Listing all the places that the candidates will visit during the day is useless to those not teachers or administrators. A public forum, afterward, should have been more reasonably scheduled with the true public (not a smaller group of the same supposedly important people) able to attend conveniently.
Who, possibly, thinks that the Whitewater Country Club is the right place for this public forum, or even a reception? (I’m sure it’s a fine club, but that’s hardly the point.) Other than the same group of people who talk to each other too often, how many others, just as much of the community, will drive out to a small, private club they’ve likely never before attended?
We need no small, private place to host a reception for a public school district. We need not pretend, falsely, how fancy we are.
Cast those silly notions aside, and embrace a new and more open culture.
We might have had a truly open reception, in any weather, right on the lawn of our high school. Many events set up suitable reception tents, heated at any time, where food, conversation, and a public presentation can easily be held.
Instead of a meeting at a private club — a genuinely welcoming forum and reception in the center of the city.
In that place, there would be no need for important people, ‘dignitaries,’ etc. Those elected to serve might serve others, offering simple food, from their own hands, at their own effort. Members of the public would, in that better gathering, sit in the very front; those who held office, or had paid positions for the district or city, would sit in the very back, in seats farthest from notice or hearing. Those who struggled with private employers, out of town work, daycare, and the many pressures of daily life, would be treated as honored guests, and in that way feel special. Those who proudly claimed themselves public servants would truly be as much.

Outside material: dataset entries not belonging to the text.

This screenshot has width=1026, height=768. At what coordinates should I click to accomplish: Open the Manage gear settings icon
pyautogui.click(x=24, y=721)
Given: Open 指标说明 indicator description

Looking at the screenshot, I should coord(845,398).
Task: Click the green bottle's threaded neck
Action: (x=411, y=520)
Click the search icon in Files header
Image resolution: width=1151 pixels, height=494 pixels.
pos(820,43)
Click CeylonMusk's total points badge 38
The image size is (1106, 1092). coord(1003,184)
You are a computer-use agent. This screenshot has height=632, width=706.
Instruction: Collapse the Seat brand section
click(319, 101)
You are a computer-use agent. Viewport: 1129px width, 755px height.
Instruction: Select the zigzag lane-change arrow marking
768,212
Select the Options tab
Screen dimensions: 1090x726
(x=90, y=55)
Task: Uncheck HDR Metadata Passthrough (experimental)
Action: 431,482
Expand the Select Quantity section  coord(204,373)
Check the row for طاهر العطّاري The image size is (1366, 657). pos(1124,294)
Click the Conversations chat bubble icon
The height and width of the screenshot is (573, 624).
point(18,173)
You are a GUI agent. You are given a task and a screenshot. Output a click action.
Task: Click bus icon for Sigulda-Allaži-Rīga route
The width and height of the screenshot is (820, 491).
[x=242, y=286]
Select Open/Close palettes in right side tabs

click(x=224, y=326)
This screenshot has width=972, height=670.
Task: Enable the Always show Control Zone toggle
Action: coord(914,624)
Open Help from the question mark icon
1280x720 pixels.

This community, this state, this republic, will never be special, nor truly unique, because of the things that fancy people like. America is special and unique for her liberties, the envy — even in these sad times — of all the world.
An open meeting on asphalt, in the most undistinguished place, means more than the finest event at a private club, on the loveliest floor.
I spoke to someone from the WUSD yesterday, who talked to me at length about all this: “This is the way it’s done here.”
Yes, I know.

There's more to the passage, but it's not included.